春不知
 春まで生きられないと聞いたのは、いつだったっけ。
 なんて、忘れたふりをしてみても、あの日のことが記憶からなくなることはない。僕の命が延びるわけでもない。肌寒くなり始めた季節、僕は、もう一年も生きられないことを知る。

 しかし「春」とは、いつから始まるのだろうか。病室から見える範囲でも、ぽつりぽつり桜が咲いているのがわかる。梅も桃も過ぎて、桜まで生きてしまった。いや、死にたくはないのだけれど。なんとなくそう感じる。
 適温というものに設定された室内は、まだ外よりも暖かい。ならば春はまだ先なのだろうか。僕もほら、生きている。春不知(はるしらず)もまだ、生き残りがいるようだ。
 彼ら春不知という昆虫は、気温が十度を下回ると卵から孵化し、冬の間を成虫で過ごす。そしてまた暖かくなると死んでしまうのだ。春を知らない、という名ではあれど、なぜ知りもしない春を冠することになったのか。名付けた人は、ずいぶんと皮肉なことをしたものだ。
 通気孔からか、換気扇からか。侵入経路は様々あるけれど、とにかく、春不知は食事終わりの僕の部屋に迷い込んで来た。春まで生きられない僕と、春になると死んでしまうこいつ。同じだと思った。
 生温い閉じた世界の中で、僕らはもうじき死ぬ。
 それは、彼の方が少し早かったみたいだ。
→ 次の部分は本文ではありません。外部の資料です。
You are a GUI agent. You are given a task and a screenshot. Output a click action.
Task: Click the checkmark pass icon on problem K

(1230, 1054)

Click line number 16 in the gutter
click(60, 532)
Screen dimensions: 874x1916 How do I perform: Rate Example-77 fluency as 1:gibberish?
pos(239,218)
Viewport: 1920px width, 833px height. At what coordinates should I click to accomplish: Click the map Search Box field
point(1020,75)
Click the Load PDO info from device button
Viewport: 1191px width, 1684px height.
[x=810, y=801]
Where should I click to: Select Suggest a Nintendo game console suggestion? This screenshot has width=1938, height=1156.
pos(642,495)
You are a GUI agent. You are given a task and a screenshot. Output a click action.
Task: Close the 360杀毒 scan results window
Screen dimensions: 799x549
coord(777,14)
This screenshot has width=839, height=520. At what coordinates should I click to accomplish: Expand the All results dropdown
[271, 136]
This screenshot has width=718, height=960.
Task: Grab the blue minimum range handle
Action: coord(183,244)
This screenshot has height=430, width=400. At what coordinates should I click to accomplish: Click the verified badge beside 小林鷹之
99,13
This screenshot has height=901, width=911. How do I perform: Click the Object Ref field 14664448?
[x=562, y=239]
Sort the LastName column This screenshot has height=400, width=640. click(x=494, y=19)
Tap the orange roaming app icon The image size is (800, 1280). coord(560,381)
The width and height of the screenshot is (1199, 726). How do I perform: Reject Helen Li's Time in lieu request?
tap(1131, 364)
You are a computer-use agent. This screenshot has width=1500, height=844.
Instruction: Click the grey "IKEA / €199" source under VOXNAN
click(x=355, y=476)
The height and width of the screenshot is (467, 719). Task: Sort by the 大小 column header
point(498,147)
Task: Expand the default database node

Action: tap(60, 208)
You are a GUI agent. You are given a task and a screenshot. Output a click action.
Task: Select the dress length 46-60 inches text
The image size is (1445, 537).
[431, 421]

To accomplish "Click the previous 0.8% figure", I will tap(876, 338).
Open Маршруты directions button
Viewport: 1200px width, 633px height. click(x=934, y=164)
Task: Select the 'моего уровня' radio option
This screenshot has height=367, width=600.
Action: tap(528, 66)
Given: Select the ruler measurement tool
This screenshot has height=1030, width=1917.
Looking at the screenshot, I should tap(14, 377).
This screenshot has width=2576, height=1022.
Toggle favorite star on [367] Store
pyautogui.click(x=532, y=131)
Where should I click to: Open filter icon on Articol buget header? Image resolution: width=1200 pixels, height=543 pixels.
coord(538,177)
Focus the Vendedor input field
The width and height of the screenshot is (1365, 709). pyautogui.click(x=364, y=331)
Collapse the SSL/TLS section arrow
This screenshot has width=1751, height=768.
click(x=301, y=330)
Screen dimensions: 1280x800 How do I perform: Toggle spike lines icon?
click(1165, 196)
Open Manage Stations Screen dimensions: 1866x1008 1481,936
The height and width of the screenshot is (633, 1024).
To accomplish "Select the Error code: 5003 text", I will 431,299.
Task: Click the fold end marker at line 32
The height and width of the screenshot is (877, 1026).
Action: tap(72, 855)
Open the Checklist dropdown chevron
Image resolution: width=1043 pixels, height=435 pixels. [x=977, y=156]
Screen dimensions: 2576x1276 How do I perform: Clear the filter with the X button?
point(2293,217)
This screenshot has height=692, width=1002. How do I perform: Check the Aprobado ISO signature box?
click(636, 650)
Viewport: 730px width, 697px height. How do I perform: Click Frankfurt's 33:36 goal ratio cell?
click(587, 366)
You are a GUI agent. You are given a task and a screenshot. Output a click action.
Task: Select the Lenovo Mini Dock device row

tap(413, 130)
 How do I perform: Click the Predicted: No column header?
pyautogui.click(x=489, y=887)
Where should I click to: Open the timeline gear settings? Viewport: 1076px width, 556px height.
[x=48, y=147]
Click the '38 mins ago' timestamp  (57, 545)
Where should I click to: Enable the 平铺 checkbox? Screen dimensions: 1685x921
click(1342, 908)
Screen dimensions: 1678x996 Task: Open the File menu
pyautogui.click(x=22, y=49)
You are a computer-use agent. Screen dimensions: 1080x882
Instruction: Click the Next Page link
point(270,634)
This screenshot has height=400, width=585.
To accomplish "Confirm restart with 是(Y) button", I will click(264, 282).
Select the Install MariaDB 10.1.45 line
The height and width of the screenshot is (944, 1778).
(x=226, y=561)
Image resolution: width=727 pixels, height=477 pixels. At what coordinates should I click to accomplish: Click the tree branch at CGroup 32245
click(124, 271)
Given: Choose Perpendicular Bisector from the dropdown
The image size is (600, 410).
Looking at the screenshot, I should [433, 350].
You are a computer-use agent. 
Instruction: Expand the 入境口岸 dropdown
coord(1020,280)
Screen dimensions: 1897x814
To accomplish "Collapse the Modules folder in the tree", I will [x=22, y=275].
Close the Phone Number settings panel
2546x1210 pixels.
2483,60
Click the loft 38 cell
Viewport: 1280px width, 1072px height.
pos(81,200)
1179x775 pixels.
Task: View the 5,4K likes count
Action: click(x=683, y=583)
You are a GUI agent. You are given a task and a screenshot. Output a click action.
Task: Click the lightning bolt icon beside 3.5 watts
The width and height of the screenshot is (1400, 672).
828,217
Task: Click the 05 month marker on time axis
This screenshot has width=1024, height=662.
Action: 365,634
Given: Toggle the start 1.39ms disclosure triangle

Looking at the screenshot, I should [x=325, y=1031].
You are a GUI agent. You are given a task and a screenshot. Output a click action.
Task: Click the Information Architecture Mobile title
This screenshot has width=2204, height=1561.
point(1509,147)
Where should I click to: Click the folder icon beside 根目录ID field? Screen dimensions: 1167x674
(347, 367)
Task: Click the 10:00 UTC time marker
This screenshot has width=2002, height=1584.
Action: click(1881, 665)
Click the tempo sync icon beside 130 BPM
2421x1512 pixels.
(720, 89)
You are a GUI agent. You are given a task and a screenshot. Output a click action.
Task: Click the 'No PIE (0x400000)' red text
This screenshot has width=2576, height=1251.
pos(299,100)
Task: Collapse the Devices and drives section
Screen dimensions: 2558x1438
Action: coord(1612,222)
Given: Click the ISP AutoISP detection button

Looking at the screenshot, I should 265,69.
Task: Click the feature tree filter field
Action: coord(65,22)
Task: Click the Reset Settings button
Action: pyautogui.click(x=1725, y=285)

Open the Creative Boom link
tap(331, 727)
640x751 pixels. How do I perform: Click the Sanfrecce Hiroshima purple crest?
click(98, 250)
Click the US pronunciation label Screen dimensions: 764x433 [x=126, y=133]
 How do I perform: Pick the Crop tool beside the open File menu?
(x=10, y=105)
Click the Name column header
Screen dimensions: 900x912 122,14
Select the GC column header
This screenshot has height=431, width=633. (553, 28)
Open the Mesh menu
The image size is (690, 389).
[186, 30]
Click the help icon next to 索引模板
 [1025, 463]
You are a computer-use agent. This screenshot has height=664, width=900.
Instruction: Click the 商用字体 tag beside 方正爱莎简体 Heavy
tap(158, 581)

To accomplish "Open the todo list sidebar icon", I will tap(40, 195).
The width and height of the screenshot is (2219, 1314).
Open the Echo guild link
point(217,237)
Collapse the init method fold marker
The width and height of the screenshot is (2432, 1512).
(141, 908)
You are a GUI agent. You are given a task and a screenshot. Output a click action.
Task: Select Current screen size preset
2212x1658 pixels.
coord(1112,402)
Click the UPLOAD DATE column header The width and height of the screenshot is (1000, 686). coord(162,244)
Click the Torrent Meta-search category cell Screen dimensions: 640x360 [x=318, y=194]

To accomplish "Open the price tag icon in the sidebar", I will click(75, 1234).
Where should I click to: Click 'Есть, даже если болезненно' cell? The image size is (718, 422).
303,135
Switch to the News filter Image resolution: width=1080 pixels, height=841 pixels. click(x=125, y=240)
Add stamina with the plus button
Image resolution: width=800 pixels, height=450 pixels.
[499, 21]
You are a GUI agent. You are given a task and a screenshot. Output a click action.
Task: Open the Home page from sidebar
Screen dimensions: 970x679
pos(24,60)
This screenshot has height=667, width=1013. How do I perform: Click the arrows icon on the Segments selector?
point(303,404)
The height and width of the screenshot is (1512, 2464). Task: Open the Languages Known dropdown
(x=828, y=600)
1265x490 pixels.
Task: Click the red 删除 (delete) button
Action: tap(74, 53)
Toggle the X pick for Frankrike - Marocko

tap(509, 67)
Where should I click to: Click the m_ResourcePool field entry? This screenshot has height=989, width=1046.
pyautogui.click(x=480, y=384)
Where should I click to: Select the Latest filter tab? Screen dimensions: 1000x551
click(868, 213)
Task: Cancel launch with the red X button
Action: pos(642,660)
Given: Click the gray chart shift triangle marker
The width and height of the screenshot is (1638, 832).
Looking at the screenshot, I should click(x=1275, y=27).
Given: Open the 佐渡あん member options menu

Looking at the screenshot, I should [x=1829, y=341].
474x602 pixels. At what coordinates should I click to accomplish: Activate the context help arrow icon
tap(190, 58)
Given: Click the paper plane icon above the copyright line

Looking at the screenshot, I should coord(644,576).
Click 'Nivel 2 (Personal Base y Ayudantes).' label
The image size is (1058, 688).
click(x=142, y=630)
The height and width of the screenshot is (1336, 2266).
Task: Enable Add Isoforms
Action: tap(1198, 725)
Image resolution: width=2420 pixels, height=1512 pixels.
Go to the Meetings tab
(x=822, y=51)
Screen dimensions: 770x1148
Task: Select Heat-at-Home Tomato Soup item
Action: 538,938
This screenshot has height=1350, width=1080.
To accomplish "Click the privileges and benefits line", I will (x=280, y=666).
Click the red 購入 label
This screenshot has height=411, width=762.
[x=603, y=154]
十度なんて遠に超えた室温の中で、春不知が生きられるはずもない。徐々に弱り、動きが鈍くなっていた。飛ぶ力は早々に失ったようだった。部屋の中で最も涼しい窓にはりついて、もぞもぞと足を動かしている。時折、すべる。また上る。すべる。それを繰り返していた。やがて滞在場所を窓ガラスから窓枠に移し、下の方であてもなく動いている。
 僕はそれをじっと、見ている。見ている間に、奇妙なことが頭をよぎった。この部屋のぬるさが、僕らを死に至らしめるのではないか、と。馬鹿馬鹿しいとは思う。病気と、寿命だ。そんなはずはない。けれどどうにも、浮かんだ考えを捨てることができない。その間にも、春不知の死は、僕よりも着実に迫っていた。もうほとんど動かない。思い出したように、飛べない翅を幾度か上下させる。ただそれだけのために、彼はまだ生きている。
 さて僕の仲間がやってきてから、どれくらい経っただろうか。ついに春不知は死んでしまった。この部屋の暖かさに殺されたのだ。窓枠でころりとひっくり返っている。僕は、死ぬ間際の彼のように、あまり動かない体で窓枠に近づいてみた。ベッドを降りるだけで、こんなにも疲れるとは。
 ここは、死に近い。
 大きな窓、下の方につけられた鍵を外す。開けるのに、力はさほど必要なかった。
 ああ、この空気なら春不知も生きられただろうに。
 冷えた風を吸い込むと、なんだかぬるい部屋よりも、生きている心地がした。やはり、暖かさが僕らを死に近づけていたのだ。
 窓枠から外へ、涼しい世界へと彼を落とし、僕もすぐに後を追った。